TV

Merlin From ‘Big Brother’ Is Finally Giving Us All The Details Of His On-Air Refugee Protest

“It was about disrupting that mainstream media phenomenon to deliver a message — and to make people question the whole concept of reality TV."

In 2004, the Howard government’s refugee policy was ironclad and brutal (sound familiar?) with conditions at the detention centre on Nauru a huge area of concern. The inhumane treatment of refugees sparked massive national debate — and weirdly, some of this debate revolved around a Big Brother contestant.

You probably remember the moment back in June 2004 when Big Brother housemate Merlin Luck was evicted and to the shock of the audience (and to the frustration of host Gretel Killeen) he performed a silent protest on live television. Even now, it’s the most staggering and unexpected thing ever to happen on reality TV in Australia, which until then operated in a bubble disconnected from the real world.

More than ten years after the fact, Merlin has spoken to News.com.au about his decision to protest at the live show and what the wrath of the Channel Ten producers was really like. In case you were wondering, it was not spontaneous, and Merlin had always planned to make “a statement that putting 14 people in a mansion and plying them with alcohol isn’t reality”.

“It was about disrupting that mainstream media phenomenon to deliver a message — and to make people question the whole concept of reality TV — and question what’s really important,” he said.

Before entering the house, Merlin had sewn the ‘FREE TH REFUGEES’ sign into the shirt he wore when he entered the house and nervously hoped that security hadn’t felt it when they patted him down. Although Gretel was visibly irritated with the protest at the time, Merlin says that since then she’s said that she agreed with his statement and regretted not being more supportive.

The responses from the security guards and producers were a little different. “I remember as I got dragged off the stage by two security guards, one of them saying ‘What you just did is incredible. It’s going to mean a lot to many people. I’m so proud of you’ and then the other security guard told him to ‘shut up mate’,” he said.

“On the one hand they got the best ratings of the season and weeks of PR. On the other had they lost control, which is any producer’s worst nightmare. I remember the executive producer being exasperated in the green-room afterwards. He was almost yelling that ‘you should have told us … we could have worked with you on this … we would have supported you’… The whole point was to hijack the show and deliver a message — not to orchestrate a fake protest in cahoots with the producers.”

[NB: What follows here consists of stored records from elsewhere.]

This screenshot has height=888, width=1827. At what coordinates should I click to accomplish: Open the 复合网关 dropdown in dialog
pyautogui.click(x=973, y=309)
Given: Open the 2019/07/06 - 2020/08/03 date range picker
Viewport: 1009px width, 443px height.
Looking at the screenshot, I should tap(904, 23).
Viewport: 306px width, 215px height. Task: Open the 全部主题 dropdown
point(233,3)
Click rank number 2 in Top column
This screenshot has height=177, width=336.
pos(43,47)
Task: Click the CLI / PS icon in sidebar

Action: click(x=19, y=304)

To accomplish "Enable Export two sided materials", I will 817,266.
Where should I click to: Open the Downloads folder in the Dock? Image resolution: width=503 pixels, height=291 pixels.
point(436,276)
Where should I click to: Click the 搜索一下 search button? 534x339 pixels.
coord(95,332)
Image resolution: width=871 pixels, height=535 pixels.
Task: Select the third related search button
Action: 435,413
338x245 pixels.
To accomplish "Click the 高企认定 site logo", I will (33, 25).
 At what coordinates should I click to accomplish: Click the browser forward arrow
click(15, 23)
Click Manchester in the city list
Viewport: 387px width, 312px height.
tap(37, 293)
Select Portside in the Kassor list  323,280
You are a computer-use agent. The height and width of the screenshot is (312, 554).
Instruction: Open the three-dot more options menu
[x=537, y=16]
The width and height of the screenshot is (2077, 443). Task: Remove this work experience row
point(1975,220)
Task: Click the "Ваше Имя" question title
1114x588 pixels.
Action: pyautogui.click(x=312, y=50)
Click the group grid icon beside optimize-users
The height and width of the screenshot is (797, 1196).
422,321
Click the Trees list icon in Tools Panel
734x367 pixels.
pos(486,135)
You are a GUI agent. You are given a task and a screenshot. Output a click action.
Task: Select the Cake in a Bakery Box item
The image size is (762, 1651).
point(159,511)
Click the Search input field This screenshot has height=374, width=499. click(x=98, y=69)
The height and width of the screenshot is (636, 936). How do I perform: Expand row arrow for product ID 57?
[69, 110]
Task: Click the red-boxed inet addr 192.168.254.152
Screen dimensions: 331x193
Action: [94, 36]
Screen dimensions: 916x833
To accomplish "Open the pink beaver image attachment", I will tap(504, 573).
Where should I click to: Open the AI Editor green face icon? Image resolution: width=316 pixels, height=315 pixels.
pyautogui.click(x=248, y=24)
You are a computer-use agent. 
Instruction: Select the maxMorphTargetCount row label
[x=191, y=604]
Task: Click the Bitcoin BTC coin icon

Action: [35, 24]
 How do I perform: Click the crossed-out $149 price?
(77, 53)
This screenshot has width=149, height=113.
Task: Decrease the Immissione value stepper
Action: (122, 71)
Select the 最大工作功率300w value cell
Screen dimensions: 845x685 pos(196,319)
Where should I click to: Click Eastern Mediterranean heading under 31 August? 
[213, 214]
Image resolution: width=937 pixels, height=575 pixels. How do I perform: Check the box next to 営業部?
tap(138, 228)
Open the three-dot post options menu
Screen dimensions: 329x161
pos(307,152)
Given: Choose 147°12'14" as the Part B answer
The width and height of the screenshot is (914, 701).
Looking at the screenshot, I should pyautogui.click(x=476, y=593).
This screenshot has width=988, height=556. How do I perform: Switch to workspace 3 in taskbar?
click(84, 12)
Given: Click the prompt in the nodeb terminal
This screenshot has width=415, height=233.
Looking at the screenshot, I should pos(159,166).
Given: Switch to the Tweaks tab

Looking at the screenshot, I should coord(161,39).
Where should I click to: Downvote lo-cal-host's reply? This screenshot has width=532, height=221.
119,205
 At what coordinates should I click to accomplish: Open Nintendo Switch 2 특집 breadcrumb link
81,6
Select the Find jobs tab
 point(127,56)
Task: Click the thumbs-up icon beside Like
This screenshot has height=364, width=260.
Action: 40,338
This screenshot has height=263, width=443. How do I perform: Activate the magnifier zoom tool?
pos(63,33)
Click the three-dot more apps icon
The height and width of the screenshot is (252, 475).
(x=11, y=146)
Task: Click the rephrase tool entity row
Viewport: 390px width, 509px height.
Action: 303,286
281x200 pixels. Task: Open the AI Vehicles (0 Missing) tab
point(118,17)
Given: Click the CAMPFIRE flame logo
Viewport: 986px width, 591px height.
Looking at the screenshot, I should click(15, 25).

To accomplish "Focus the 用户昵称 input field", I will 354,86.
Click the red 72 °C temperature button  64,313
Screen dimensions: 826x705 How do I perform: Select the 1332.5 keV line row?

Merlin continued to protest for refugee rights after he left the Big Brother house, but he says he wasn’t surprised by the polarising reaction to his sentiment at the time (or even now, judging by the Facebook comments on our own video of the protest). “To me that encapsulates the broader response that I knew was coming. I didn’t do this to be popular,” he says.

“I did it because I believed in questioning our vapid preoccupation with reality TV — and wanted to disrupt that with a message on an issue I believe is important.”